» Written task 1
According to the renewable energy article, why will the cost of wind and solar keep falling? Answer in one to three sentences.

» Page extract
Here’s why 2023 will be a turning point in the global race for renewable energy

February 7, 2023

Danny Kennedy, CEO of New Energy Nexus, takes a look at some of the trends that will shape the clean energy innovation space, and how New Energy Nexus is positioned to accelerate startups around the world in 2023.

2022 was a turning point in the clean energy transition, but 2023 will be the year it all takes off in earnest, which is incredibly exciting if you’re a clean energy innovator.  As much wind and solar as has been built in all of history to date will be added in the next 5 years! More than 85% of all additions to the global electricity grid will be renewable this year. This means almost no more fossil power plants except in edge cases like some areas of China dependent on coal or maybe Ukraine where they’ll have to rebuild fast from Russian attacks on their infrastructure. And this is only the beginning.

All this scale will further reduce the cost of wind and solar, especially photovoltaics: the virtuous spiral will progress as renewables become cheaper still and displace not just new fossil fuel power plant proposals they compete with, but even existing fossil plants on the grid.

» Written task 2
Pull out the entries from their first line through the line containing "y-axis-title: Platz is", including both ends, and reproduce them without changes except for leaving out the pictures.

» Dataset records

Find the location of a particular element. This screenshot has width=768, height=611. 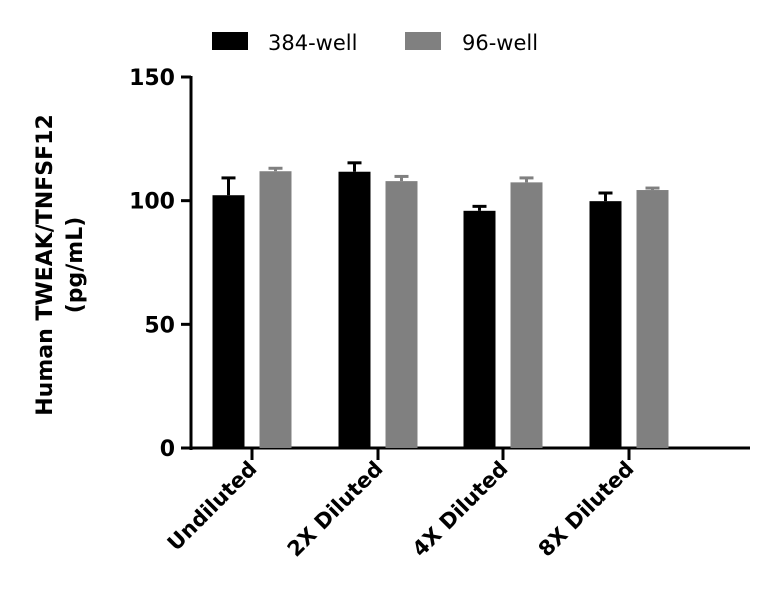

legend-label-384-well: 384-well is located at coordinates (312, 43).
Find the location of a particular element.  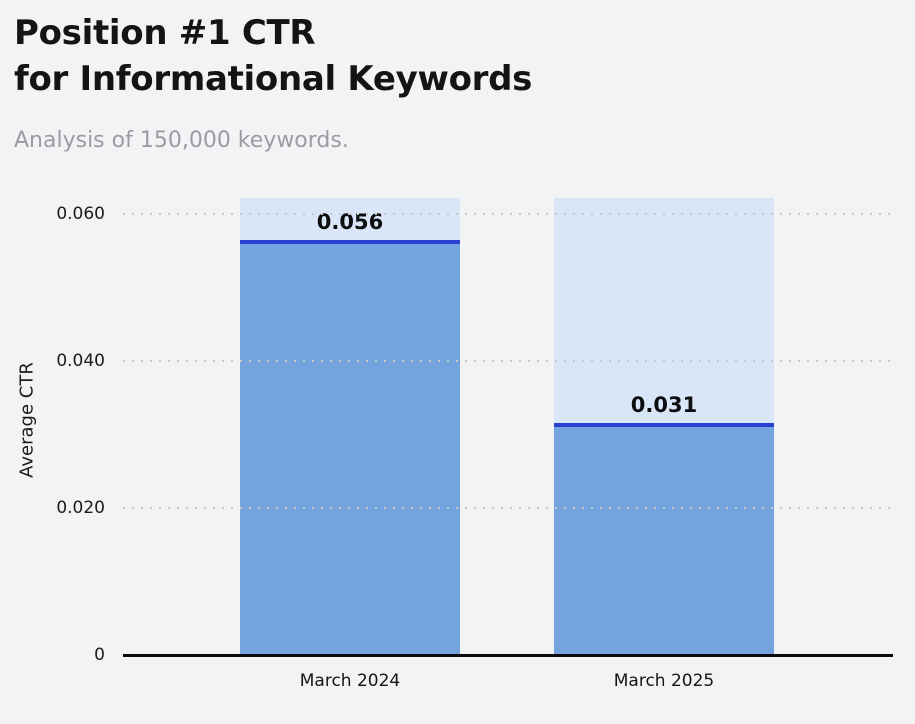

y-tick-label-0: 0 is located at coordinates (100, 655).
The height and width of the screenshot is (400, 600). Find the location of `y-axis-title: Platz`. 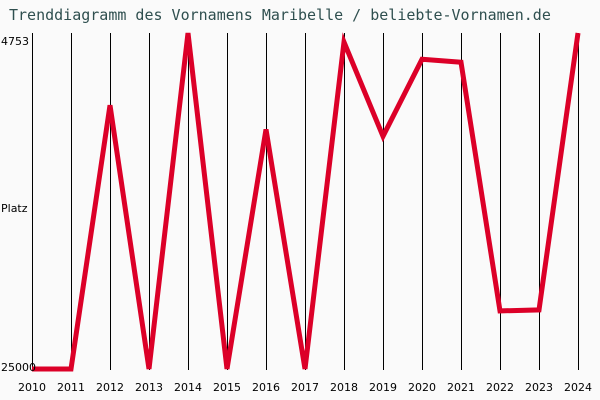

y-axis-title: Platz is located at coordinates (14, 208).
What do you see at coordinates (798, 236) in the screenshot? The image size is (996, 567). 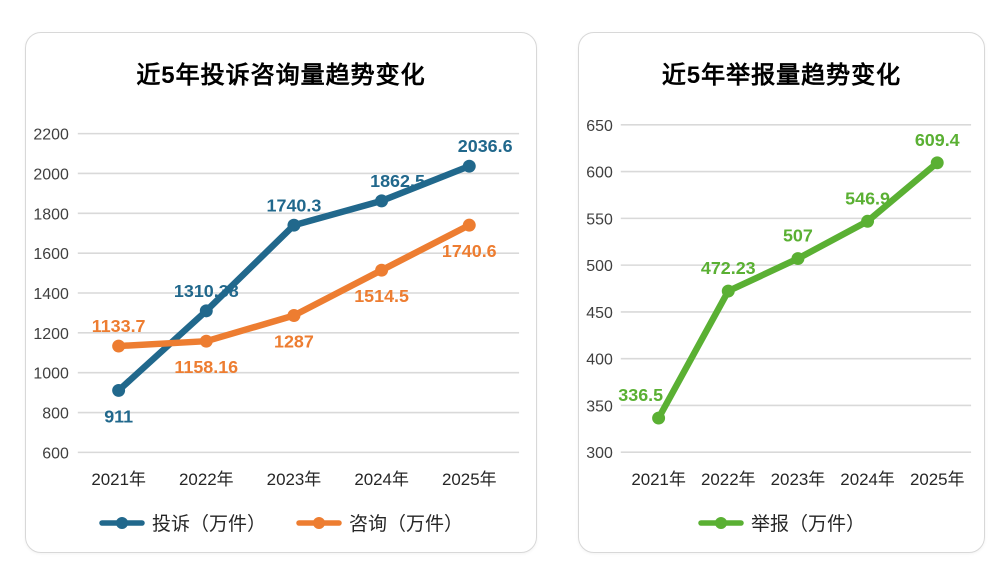 I see `data-label: 507` at bounding box center [798, 236].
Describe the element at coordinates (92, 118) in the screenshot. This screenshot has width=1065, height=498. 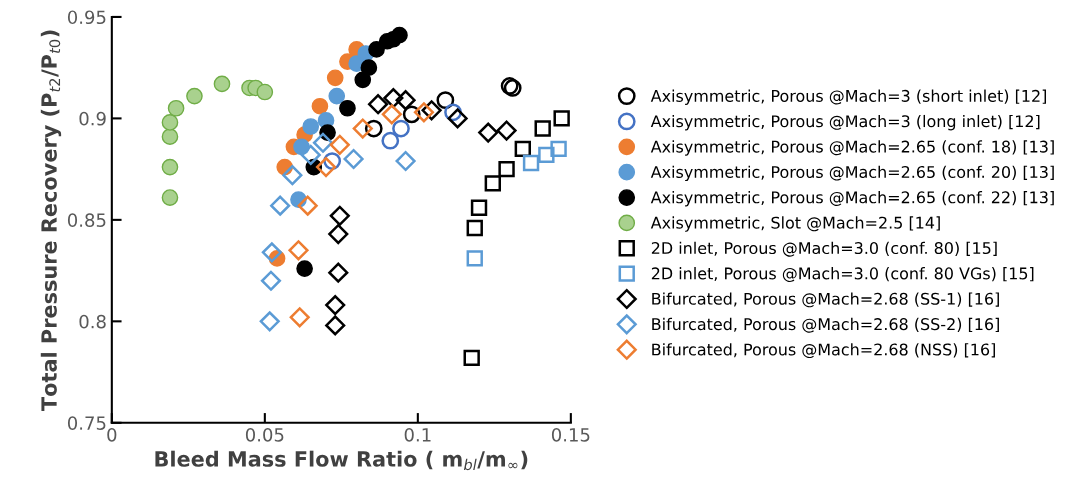
I see `y-tick-label: 0.9` at that location.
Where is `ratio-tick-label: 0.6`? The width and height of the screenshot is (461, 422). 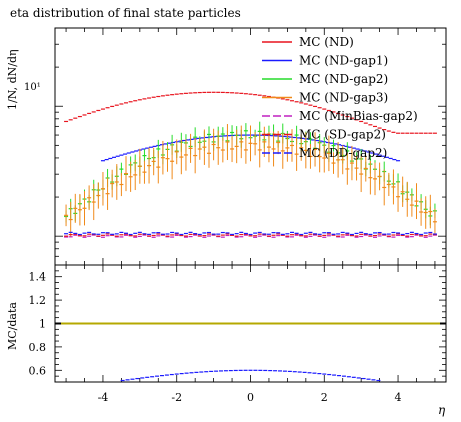
ratio-tick-label: 0.6 is located at coordinates (38, 370).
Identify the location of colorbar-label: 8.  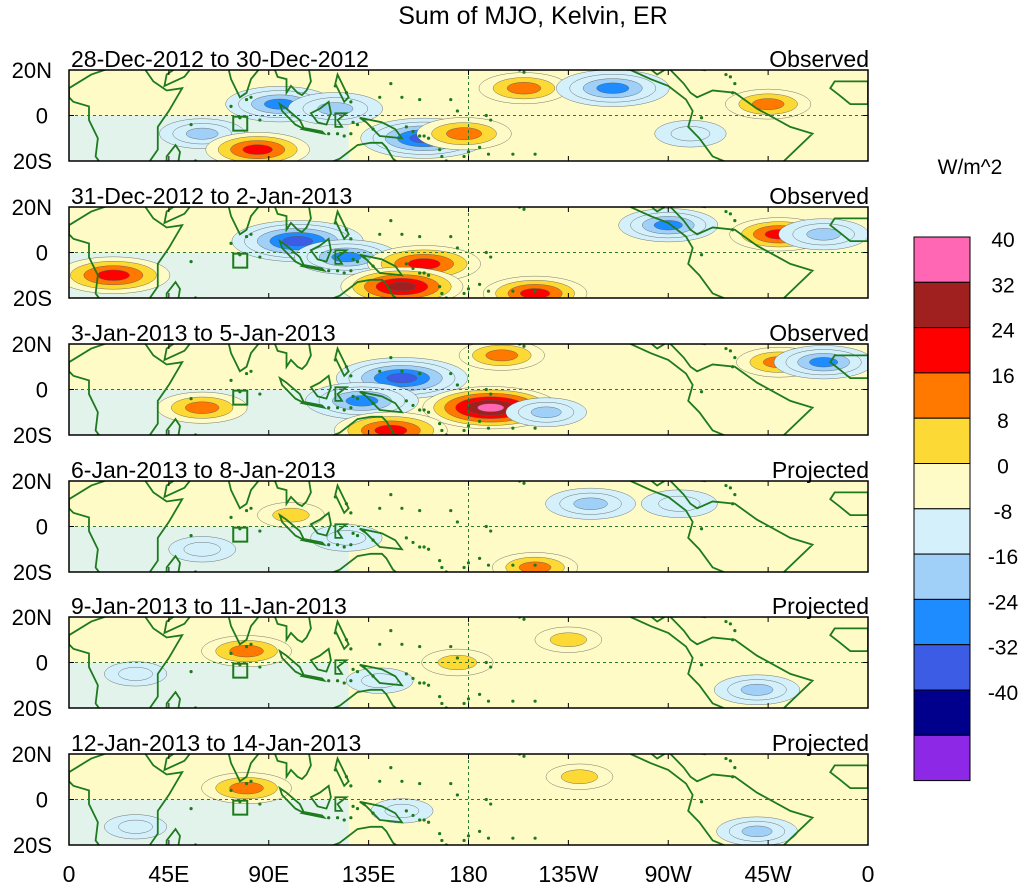
(1003, 422).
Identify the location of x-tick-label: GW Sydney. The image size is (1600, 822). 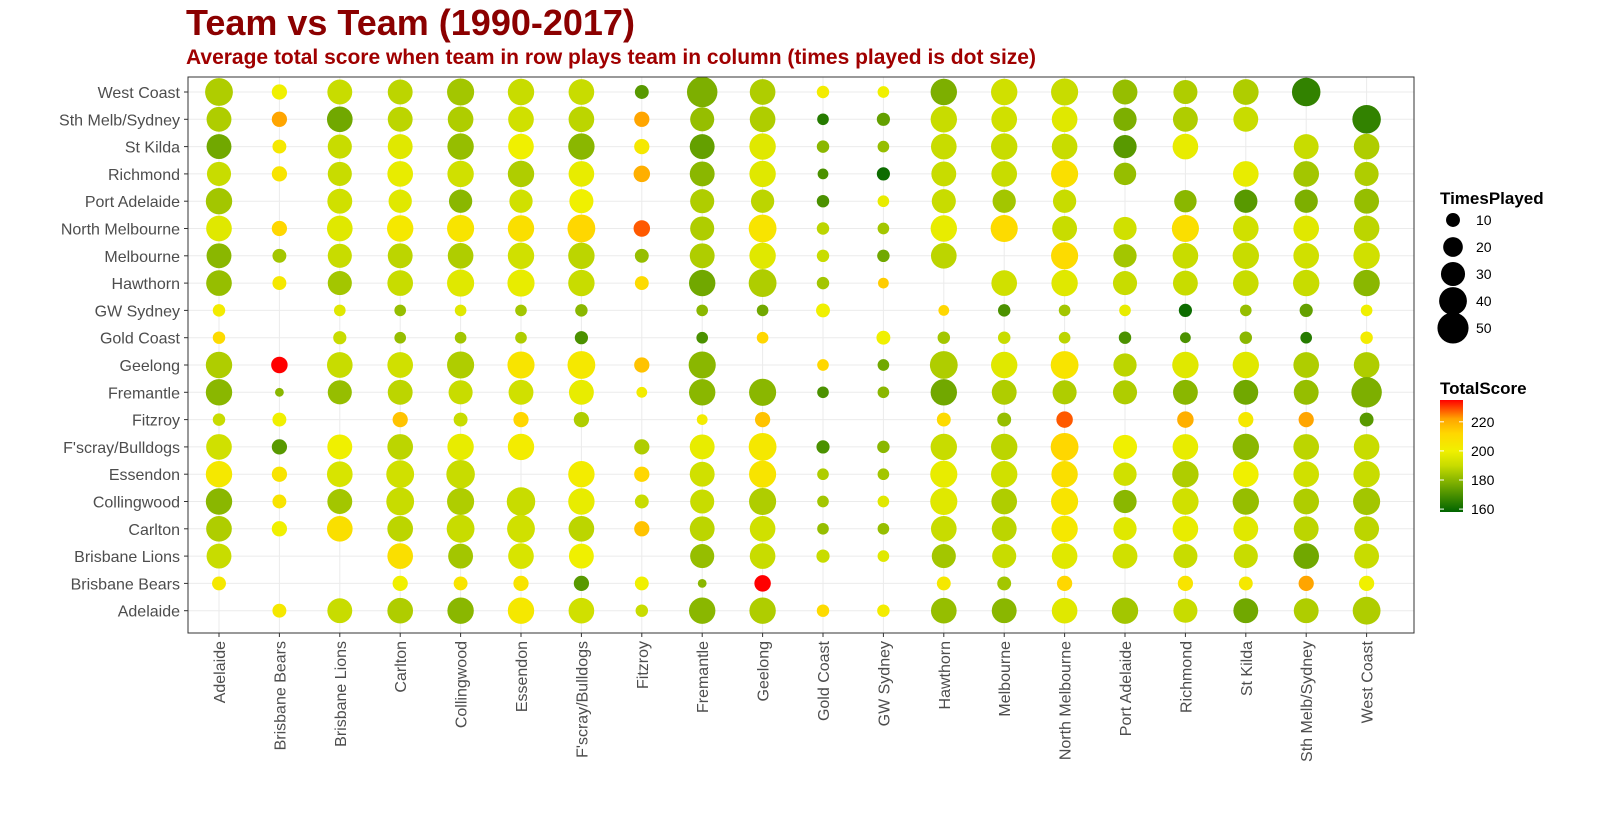
(884, 684).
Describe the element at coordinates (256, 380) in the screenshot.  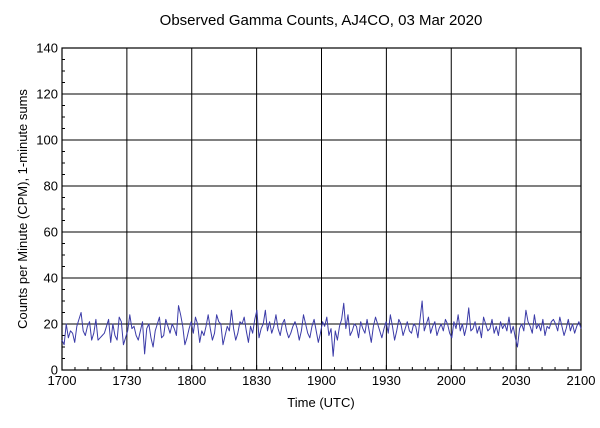
I see `x-tick-label: 1830` at that location.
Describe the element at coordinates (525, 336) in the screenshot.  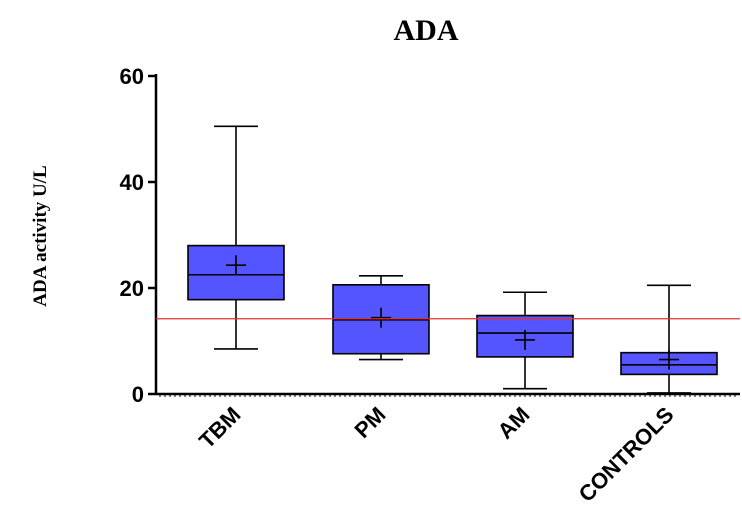
I see `box-am` at that location.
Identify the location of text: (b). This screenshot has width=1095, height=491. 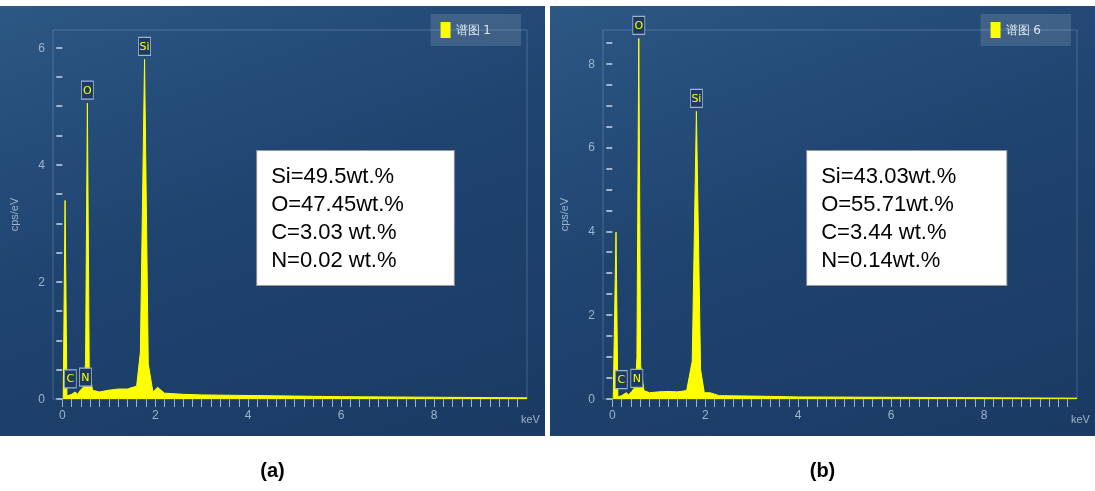
(822, 470).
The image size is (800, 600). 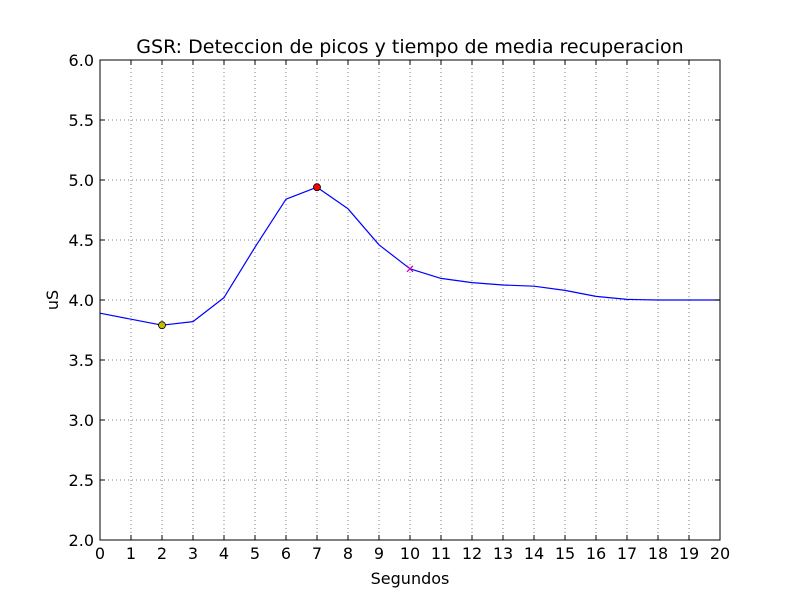 I want to click on y-axis-label: uS, so click(x=52, y=300).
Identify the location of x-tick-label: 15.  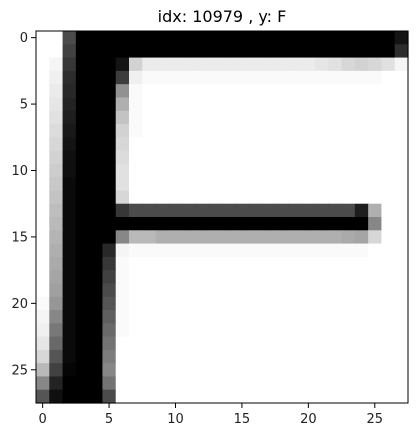
(242, 420).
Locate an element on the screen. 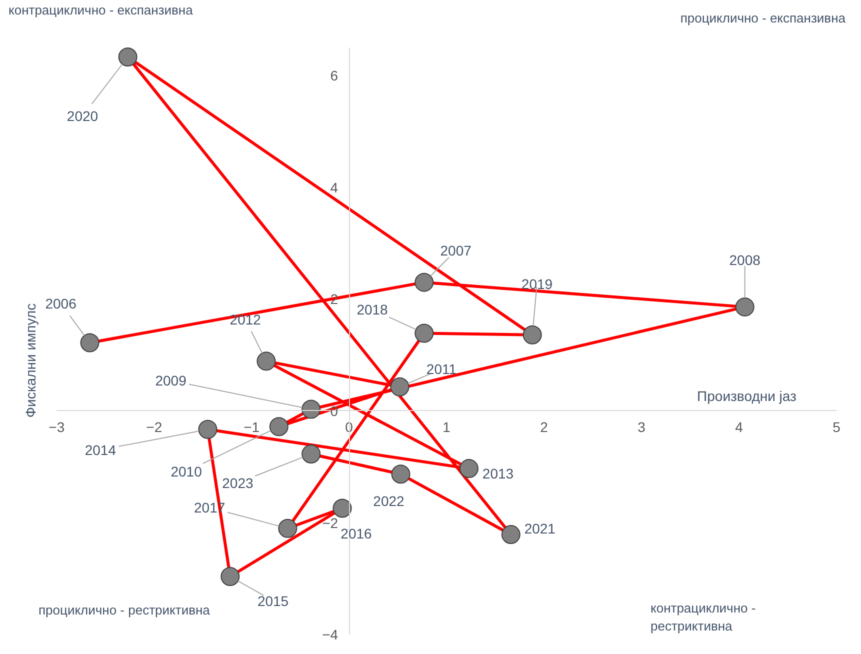 Image resolution: width=861 pixels, height=654 pixels. y-tick-label: 6 is located at coordinates (334, 76).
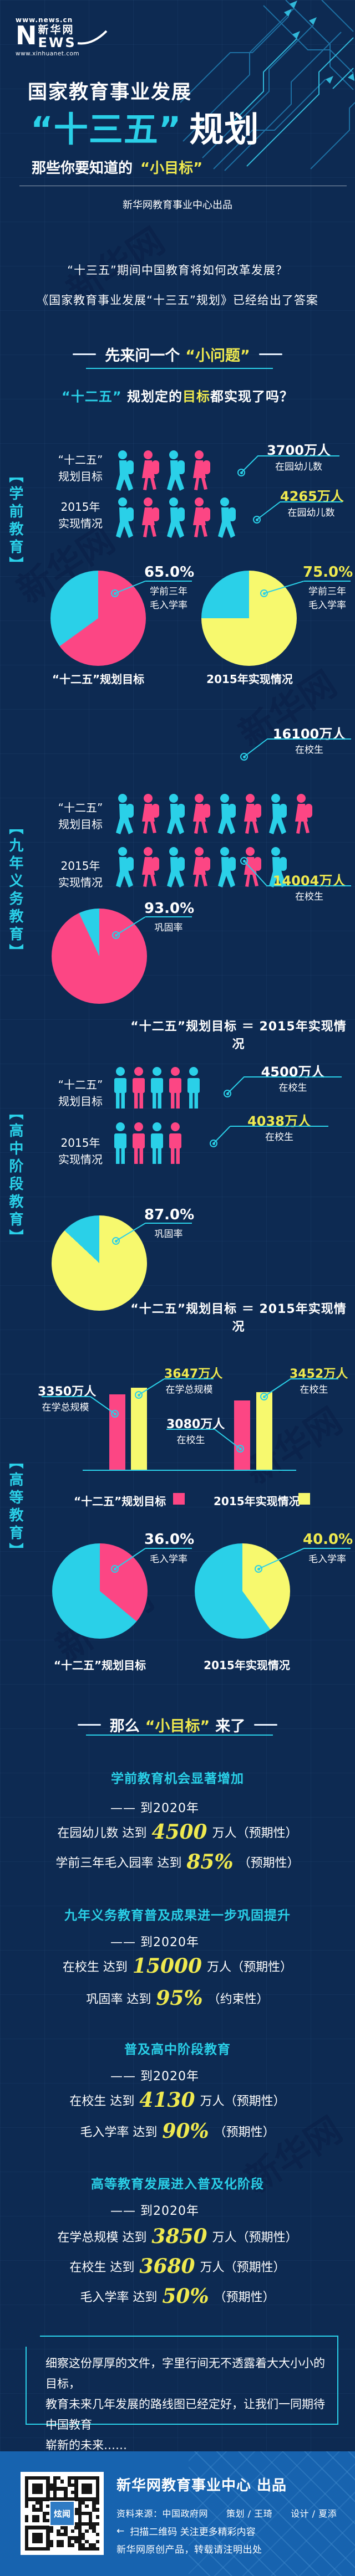 The image size is (355, 2576). What do you see at coordinates (45, 20) in the screenshot?
I see `logo-url-top: www.news.cn` at bounding box center [45, 20].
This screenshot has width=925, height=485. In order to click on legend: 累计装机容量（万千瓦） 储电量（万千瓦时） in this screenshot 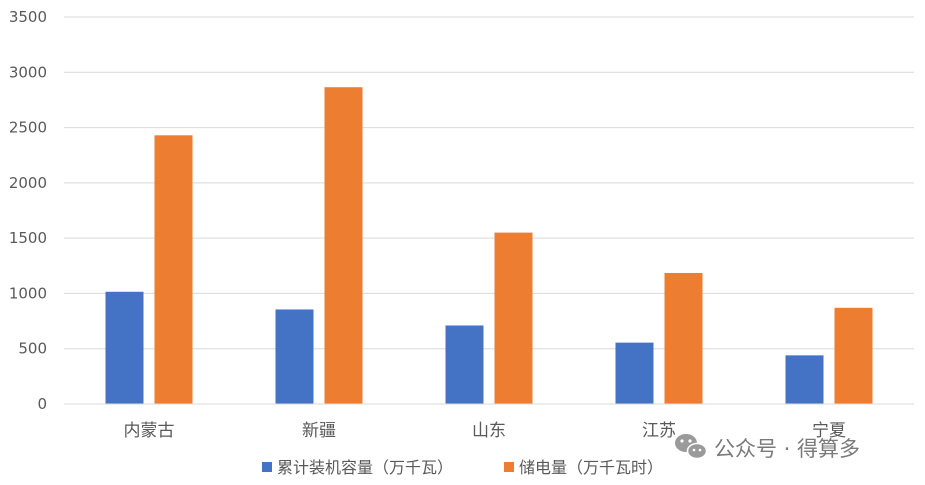, I will do `click(462, 468)`.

» Response 1
The scale of the build-out will drive costs down: as much wind and solar as has been built in all of history will be added in the next five years. As renewables get cheaper, they will push out both proposed new fossil fuel plants and existing ones on the grid.

» Response 2
Find the location of a particular element. This screenshot has width=768, height=611. 

legend-label-384-well: 384-well is located at coordinates (312, 43).
Find the location of a particular element.  

y-tick-label-0: 0 is located at coordinates (100, 655).
The height and width of the screenshot is (400, 600). Find the location of `y-axis-title: Platz`. 

y-axis-title: Platz is located at coordinates (14, 208).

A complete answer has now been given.